9. REPRESENTATIONS. The Executive hereby represents and warrants to the Company
that (i) the execution, delivery and full performance of this Agreement by the
Executive does not and will not conflict with, breach, violate or cause a
default under any agreement, contract or instrument to which the Executive is a
party or any judgment, order or decree to which the Executive is subject;
(ii) the Executive is not a party or bound by any employment agreement,
consulting agreement, agreement not to compete, confidentiality agreement or
similar agreement with any other person or entity; and (iii) upon the execution
and delivery of this Agreement by the Executive and the Company, this Agreement
will be the Executive’s valid and binding obligation, enforceable in accordance
with its terms.

 

10. ARBITRATION. In the event of any dispute between the Company and the
Executive with respect to this Agreement, either party may, in its sole
discretion by notice to the other, require such dispute to be submitted to
arbitration. The arbitrator will be selected by agreement of the Parties or, if
they cannot agree on an arbitrator or arbitrators within 30 days after the
giving of such notice, the arbitrator will be selected by the American
Arbitration Association. The determination reached in such arbitration will be
final and binding on both Parties without any right of appeal. Execution of the
determination by such arbitrator may be sought in any court having jurisdiction.

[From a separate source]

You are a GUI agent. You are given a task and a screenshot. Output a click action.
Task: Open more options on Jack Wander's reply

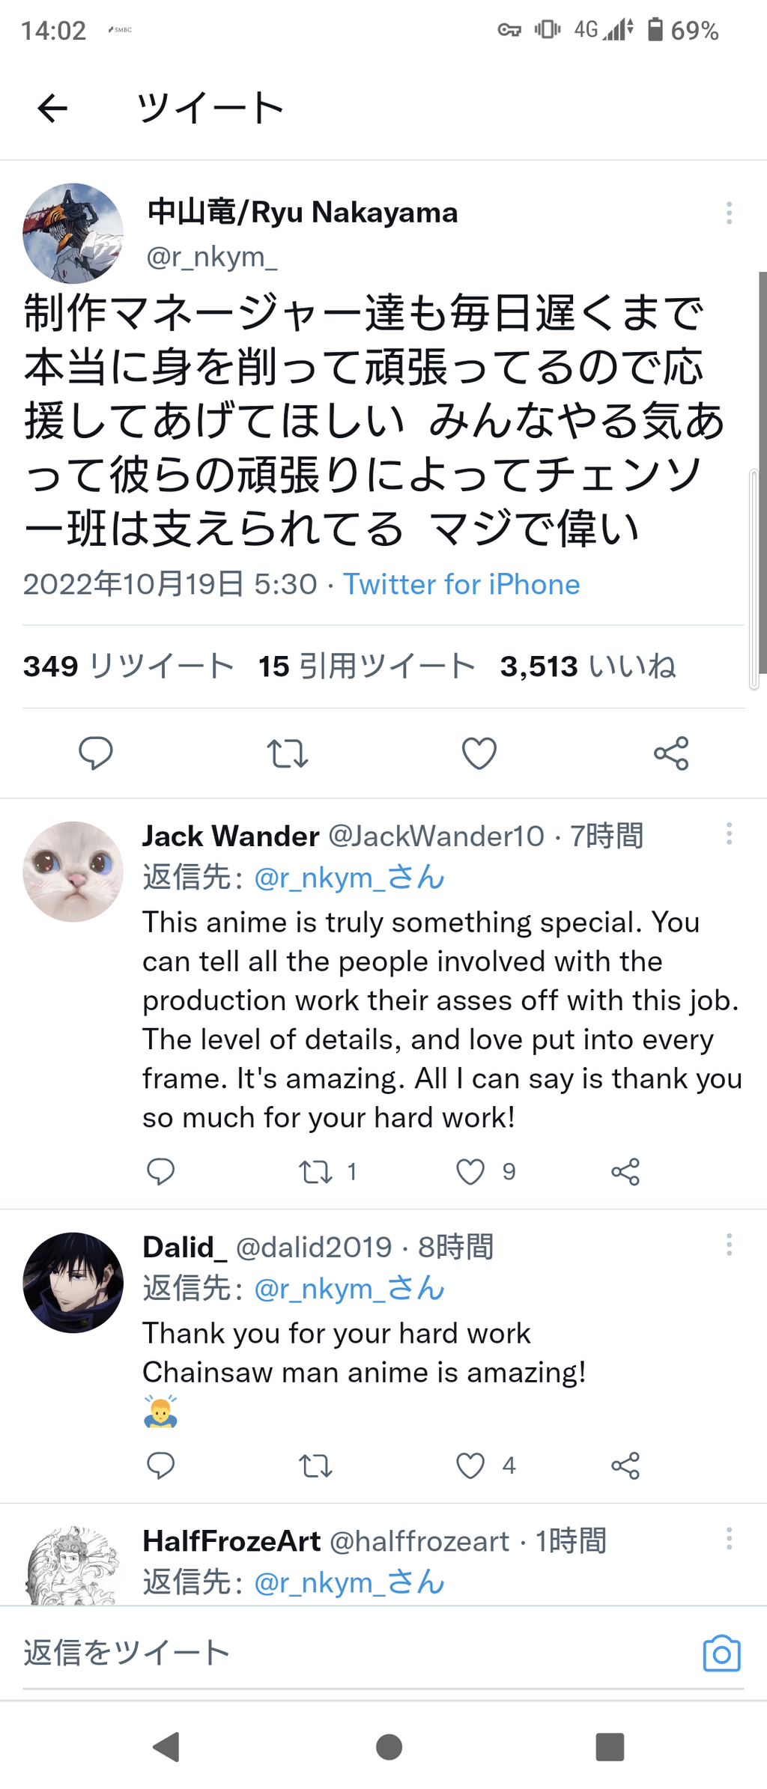[x=729, y=834]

Unless otherwise agreed by the Parties, any such arbitration will take place in
West Palm Beach, Florida and will be conducted in accordance with the rules of
the American Arbitration Association. If the Executive is the prevailing party
in any such arbitration, he will be entitled to reimbursement by the Company of
all reasonable costs and expenses (including attorneys’ fees incurred in such
arbitration).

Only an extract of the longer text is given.